A few weeks ago, I found a great picture on a website (AVWEB) that I wanted to set to my desktop.  I control-clicked on it in Safari, and chose 'set as desktop picture', and voila - it is.

Now, I would like to replace it, but I want to save this picture.  Problem is, I don't know what the OS called it, (so I can't search for it by name), and I don't know where it is stored. (Doesn't appear in my 'pictures' folder).  

Where does the OS store such pictures?  I am unwilling to experiment, as I don't want to lose this shot.

ADVthanksANCE


----------



## bobw (Jul 30, 2005)

Should be here;

Library>Desktop Pictures


----------



## neuby (Jul 30, 2005)

Bob - thanks for replying.  Not there though (checked under both the system library, and the user/library.  Nothing.  Just the original generic desktop pictures that shipped with osx.

Did a general search for 'desktop pictures' and found some cache files that won't open in a graphic app, but WILL open in BBEdit.  BBedit reports them as 'code' but also includes original file path info for them (there are four), and they are not the file I am looking for.

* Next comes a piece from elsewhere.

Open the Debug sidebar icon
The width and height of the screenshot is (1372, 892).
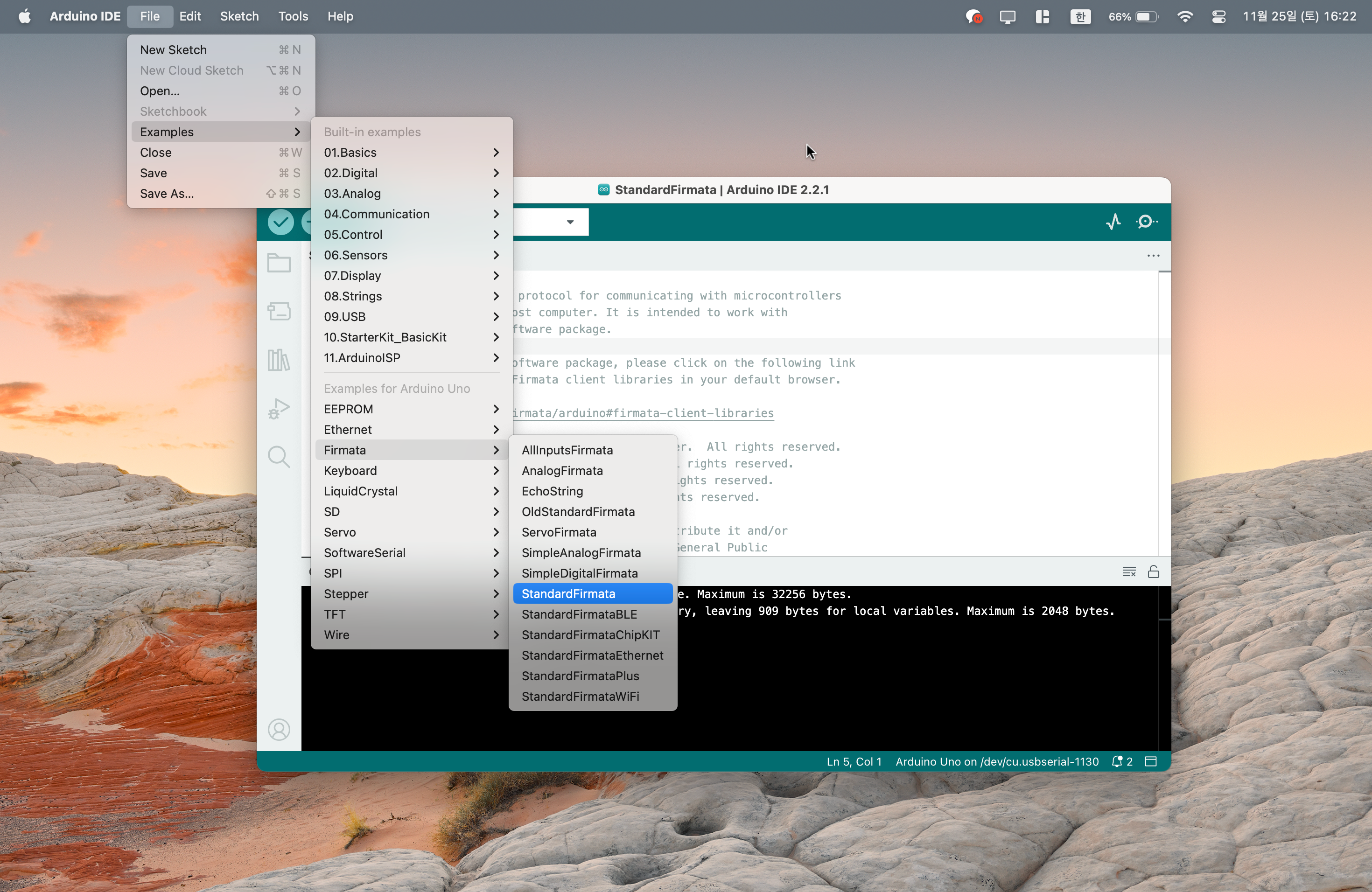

Dang - this information EXISTS on my computer - I just can't FIND it!!


----------



## Gig' (Jul 31, 2005)

how about control-click on your desktop, choose : change desktop background, (it will open Desktop&Screensaver), the name of the actual wallpaper should show next to it ? Once located move the file to Library/desktop Pictures where you could create a new folder for "custom" wallpapers.


----------



## neuby (Jul 31, 2005)

Ha!  found it.  I was confused, as the desktop/screensaver panel would not show a picture of the current image, but it DID show the name.  Searched for that - no hits.  Followed a hunch and set types to visible/invisible and found it!

Thanks for your help.


----------



## YaddaMinski (Sep 6, 2009)

When you set an image from the web as the Mac OS X desktop paper, it is stored in your user folder under 'Pictures'.


----------



## kmrua65 (Sep 6, 2009)

I am also looking for a long time


----------